Electronic Thesis and Dissertation Repository

Thesis Format

Monograph

Degree

Master of Engineering Science

Program

Electrical and Computer Engineering

Supervisor

McIsaac, Kenneth

Abstract

This thesis presents a method for evaluating and comparing assistive total knee arthroplasty (TKA) devices while controlling surgeon landmarking variability. To achieve consistent landmark selection by surgeons during TKA procedures, the method uses identical 3D-printed knees with indented landmarks. This method was used to compare a robotic and computer-assisted TKA device on three metrics: measurement accuracy, alignment accuracy, and cut-surface uniformity. Although both devices had considerable sagittal plane measurement errors, the robotic device had better measurement and alignment accuracy than the computer-assisted device. Furthermore, the robotic device's measuring error compensated for cutting errors, but the computer-assisted device's compounded them. However, both techniques were equally able to maintain small bone-implant gaps. This thesis demonstrates that this new method can be used to draw conclusions about the inherent capabilities and limitations of robotic and computer-assisted TKA devices.

Summary for Lay Audience

Total Knee Arthroplasty (TKA) is a common procedure for treating knee osteoarthritis (KOA). During the surgery, the surfaces of the knee joint are cut off and replaced with implants. TKA technologies that are robotic-assisted or computer-assisted attempt to increase surgical accuracy and reduce complications. These devices require picking landmarks on the knee with a sensor so that the devices know where the knee is in space and can inform the surgeon where the knee cut will be performed. However, there is limited information on the effectiveness of these devices, and their performance in prior research has always been influenced by the surgeon selecting different landmarks during each trial. It is also hard to tell how well the devices are working because there is no objective way to measure the cuts after they have been made.

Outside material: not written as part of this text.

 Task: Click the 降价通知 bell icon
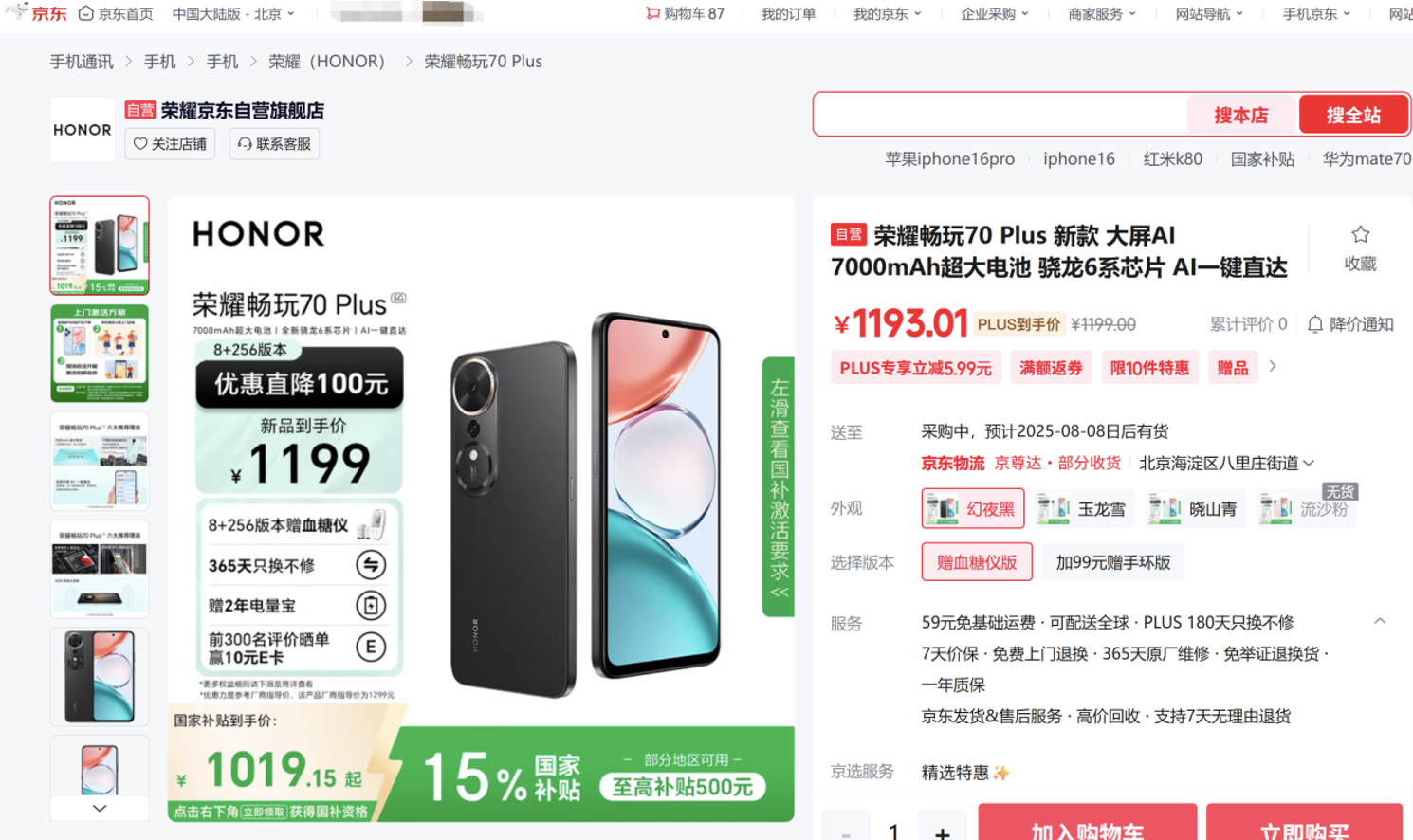point(1315,324)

This thesis developed an objective assessment method based on 3D-printed knees with identical landmarks to achieve consistent landmark selection by surgeons during TKA procedures that use assistive devices. The method was used to evaluate the ROSA Knee, a robotic-assisted TKA device, and the Intellijoint Knee, a computer-assisted TKA device, using three metrics: measurement accuracy, alignment accuracy, and cut surface uniformity. The measurement accuracy of a device is an indicator of how well it can perceive its location in space. The device's alignment accuracy is an indicator of how well the device can cut the bone according to the surgeon's plan. Cut-surface uniformity measures the smoothness of the cut surface after the cuts have taken place.

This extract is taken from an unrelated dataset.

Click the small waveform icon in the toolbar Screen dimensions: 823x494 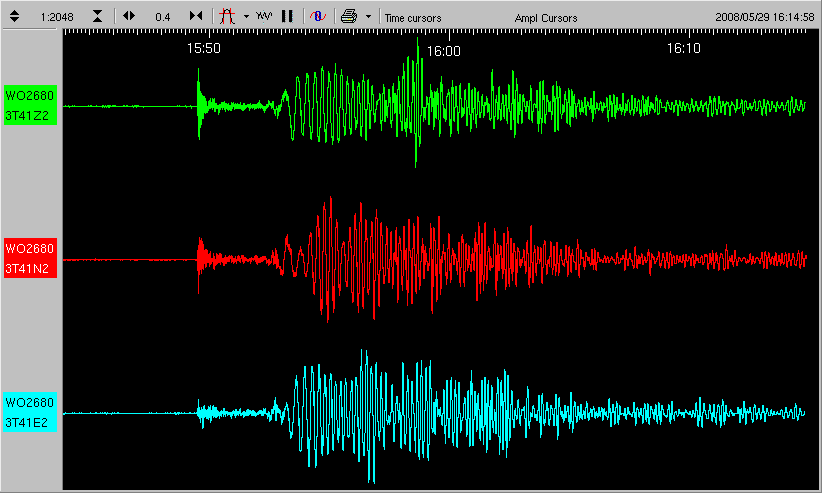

Even though both devices had large measurement errors in the sagittal plane, the ROSA performed better at measuring and aligning than the Intellijoint. Furthermore, the ROSA's measurement errors compensated for cutting errors, whereas the Intellijoint's measurement errors added to them. However, both approaches were found to be equally effective at preserving small bone-implant gaps. This thesis demonstrates that this new method can be used to draw conclusions about the accuracy of assistive TKA devices.